Женился дедушка Урбан молодым на молоденькой девушке из соседнего имения – Аделаиде Ивановне Козлинской, которой в то время не было и шестнадцати.
Бабушка Аделаида жила в полном согласии с мужем и считала, что ее замужество было предопределено свыше.
Она рассказывала, как в один из первых годов своего замужества, перебирала в сундуке одежду и увидела старинное национальное мужское платье алого цвета. Ахнула и спросила у дедушки, чье это платье. Тот ответил, что платье его, носил он его еще в свои холостые годы. Почему же это платье так заинтересовало бабушку?
Дело в том, что она во время своего коротенького девичества как раз загадала о своем будущем муже: под своей кроватью с вечера поставила между двумя мисками с водой маленький дощатый мостик и сказала: «Суженый-ряженый, приходи ко мне ужинать». Ночью ей приснилось, что по этому мостику пришел к ней молодой мужчина, одетый в алый, старинного покроя, национальный польский кафтан. Еще во сне обратила внимание, что одна пола этого кафтана разорвана. Теперь же вдруг она увидела в сундуке точно такой кафтан и на поле́ его дырку.

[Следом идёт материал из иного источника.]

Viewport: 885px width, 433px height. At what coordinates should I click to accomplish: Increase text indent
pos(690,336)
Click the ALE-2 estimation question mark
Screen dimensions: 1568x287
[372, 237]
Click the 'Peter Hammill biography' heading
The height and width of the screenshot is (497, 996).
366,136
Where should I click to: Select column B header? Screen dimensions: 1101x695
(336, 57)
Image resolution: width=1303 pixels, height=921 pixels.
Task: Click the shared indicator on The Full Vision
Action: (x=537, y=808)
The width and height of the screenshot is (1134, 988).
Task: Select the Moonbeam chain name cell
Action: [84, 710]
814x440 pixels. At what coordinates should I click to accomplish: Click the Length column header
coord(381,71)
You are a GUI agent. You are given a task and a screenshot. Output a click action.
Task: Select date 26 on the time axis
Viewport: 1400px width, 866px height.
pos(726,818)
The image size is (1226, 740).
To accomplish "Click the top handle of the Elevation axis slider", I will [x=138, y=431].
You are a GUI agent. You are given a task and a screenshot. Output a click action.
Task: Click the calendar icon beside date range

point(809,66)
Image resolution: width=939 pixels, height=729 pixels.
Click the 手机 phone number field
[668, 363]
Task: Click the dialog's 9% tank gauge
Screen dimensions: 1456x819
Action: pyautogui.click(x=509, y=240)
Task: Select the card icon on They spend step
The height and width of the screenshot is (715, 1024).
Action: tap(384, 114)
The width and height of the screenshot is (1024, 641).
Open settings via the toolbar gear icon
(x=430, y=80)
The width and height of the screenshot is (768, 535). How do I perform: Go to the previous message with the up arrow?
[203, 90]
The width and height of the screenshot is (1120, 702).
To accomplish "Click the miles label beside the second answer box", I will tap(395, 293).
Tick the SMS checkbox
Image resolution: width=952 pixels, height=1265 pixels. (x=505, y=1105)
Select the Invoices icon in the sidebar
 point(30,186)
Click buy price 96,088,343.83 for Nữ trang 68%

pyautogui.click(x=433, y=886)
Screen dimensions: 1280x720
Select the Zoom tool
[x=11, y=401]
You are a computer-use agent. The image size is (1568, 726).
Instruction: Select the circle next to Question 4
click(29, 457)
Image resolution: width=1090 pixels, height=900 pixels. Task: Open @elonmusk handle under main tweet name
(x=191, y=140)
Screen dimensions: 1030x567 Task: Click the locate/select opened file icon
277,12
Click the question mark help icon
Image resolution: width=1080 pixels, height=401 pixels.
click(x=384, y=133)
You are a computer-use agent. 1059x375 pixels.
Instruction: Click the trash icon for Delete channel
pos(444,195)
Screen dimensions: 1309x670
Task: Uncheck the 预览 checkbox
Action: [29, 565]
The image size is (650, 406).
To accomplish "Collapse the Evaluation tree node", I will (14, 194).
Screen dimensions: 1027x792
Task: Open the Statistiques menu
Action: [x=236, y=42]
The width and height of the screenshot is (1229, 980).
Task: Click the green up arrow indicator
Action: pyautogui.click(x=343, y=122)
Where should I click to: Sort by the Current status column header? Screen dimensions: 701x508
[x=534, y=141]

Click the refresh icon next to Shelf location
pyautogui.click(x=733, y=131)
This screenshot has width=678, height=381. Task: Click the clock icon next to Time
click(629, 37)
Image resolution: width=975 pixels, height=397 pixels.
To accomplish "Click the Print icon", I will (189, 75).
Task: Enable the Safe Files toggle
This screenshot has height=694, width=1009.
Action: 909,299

Дедушка Урбан был домоседом, жил тихой деревенской жизнью, любил почитать и помечтать. Любимым местом у него была дощатая площадочка между ветвей высокого дерева, росшего возле дома. На площадку поднимались по лестнице. Там, за столом, любил попить чайку, посидеть, подумать.
Урбан Норберт Адамович Шанявский-Ляхович-Юноша с женой Аделаидой Ивановной и сыном Альбертом
А бабушка Аделаида, наоборот, с увлечением отдалась домашнему хозяйству. Была большая мастерица печь куличи, мазурки (польское пирожное), медовые пряники и другие вкусные вещи.
Это увлечение бабушки домашним хозяйством стоило жизни ее первому ребенку. Он родился мертвым, недоношенным, так как бабушка на своем большом животе носила кубаны6 молока для снятия сливок.
Во время родов никогда никого не приглашала на помощь, кроме простой деревенской бабушки-повитушки. И ни разу за всю жизнь не была у докторов. Умерла же в глубокой старости – около девяноста лет.
Всего у бабушки родилось тринадцать детей, которых она воспитывала с помощью бонны и няньки. Одновременно вела и хозяйство.
Однако до взрослого возраста дожили только шестеро: Людвиг, Бронислав (Броня), Констанция (Кастуся), Елена, Альберт (мой отец) и Серафима (Серафинка). В семье говорили на польском языке, и дети отца звали «татусь».